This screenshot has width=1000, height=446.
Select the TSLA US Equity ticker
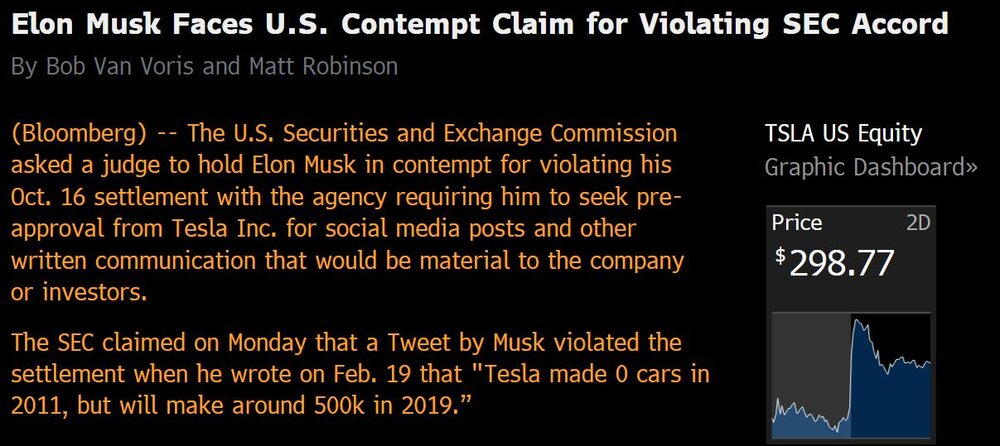click(x=843, y=134)
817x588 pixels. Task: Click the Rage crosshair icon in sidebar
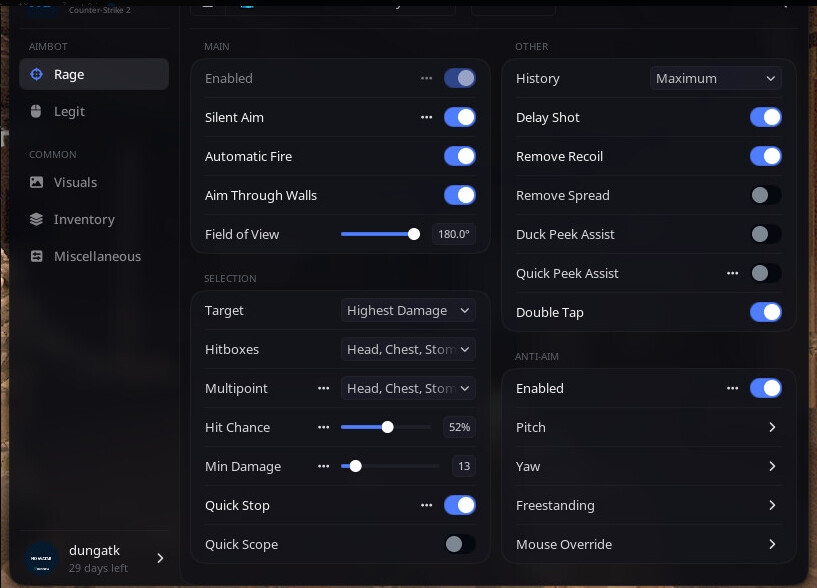[37, 74]
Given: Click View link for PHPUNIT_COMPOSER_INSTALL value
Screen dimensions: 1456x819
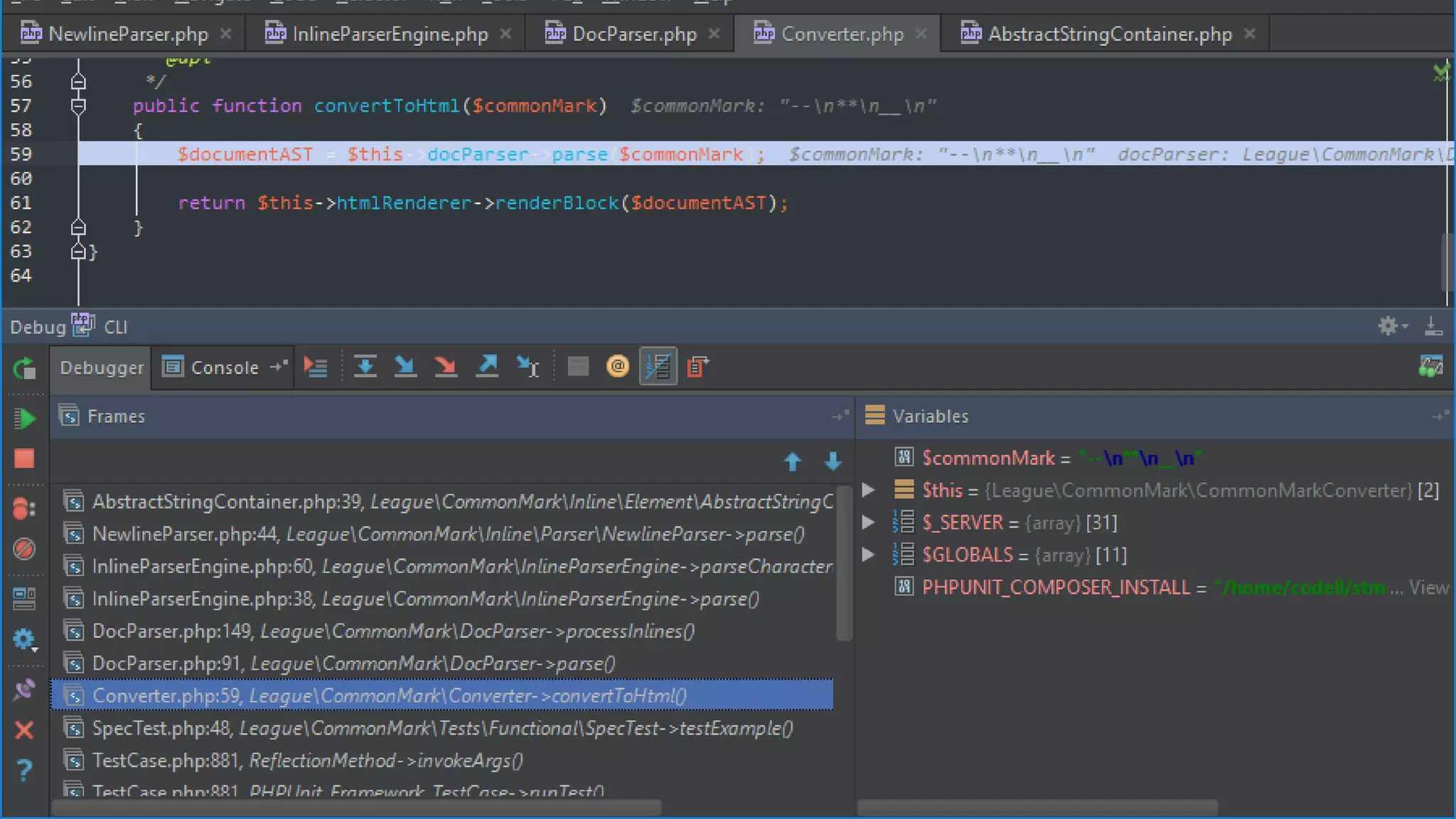Looking at the screenshot, I should [1428, 587].
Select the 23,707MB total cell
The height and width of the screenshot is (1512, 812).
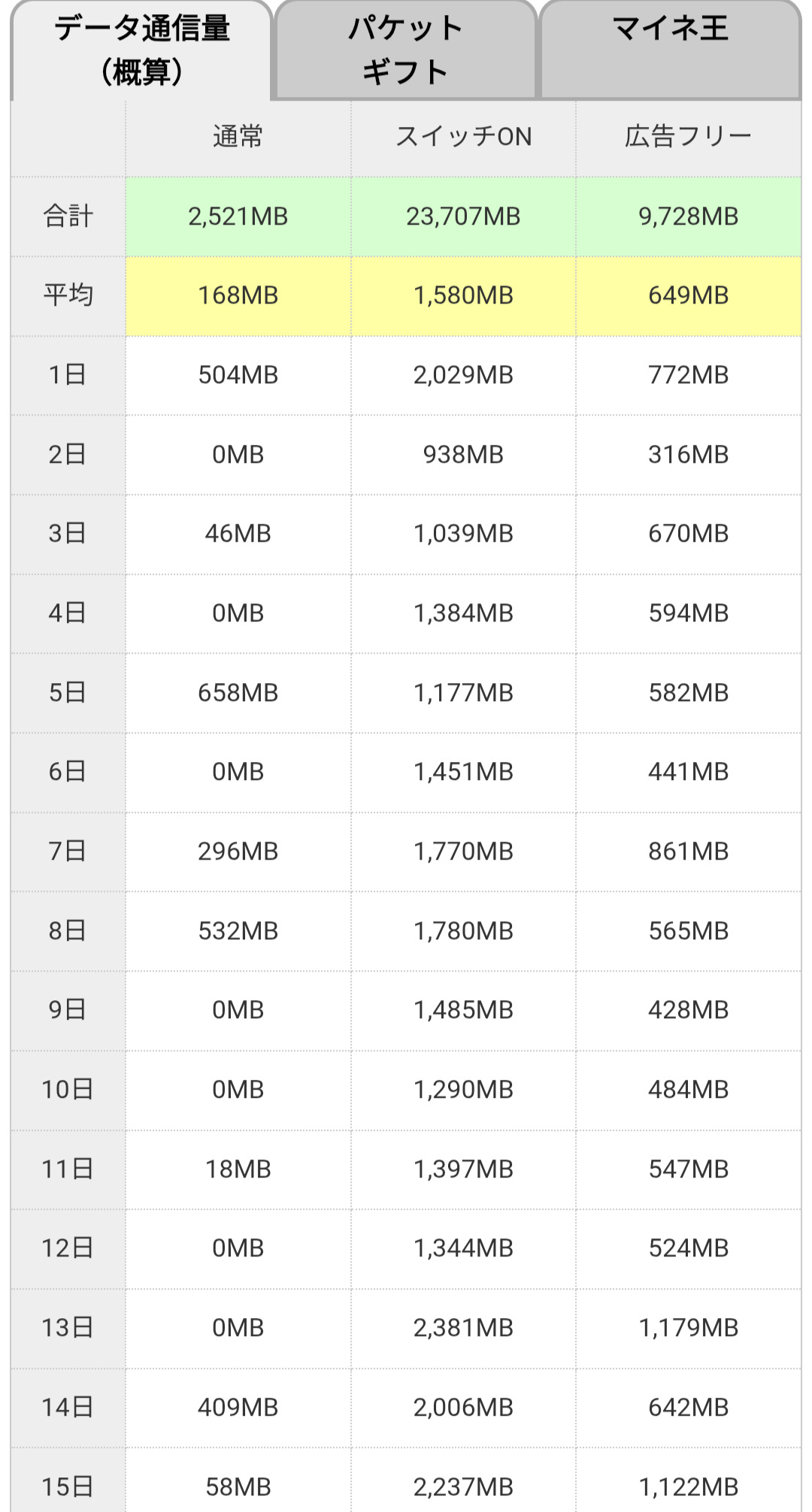(x=463, y=216)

## THE REQUEST
Copy out every line above that contains the word "Select". Match capital and lowercase letters exactly.

## TASK RESPONSE
Select the TSLA US Equity ticker
Select the 23,707MB total cell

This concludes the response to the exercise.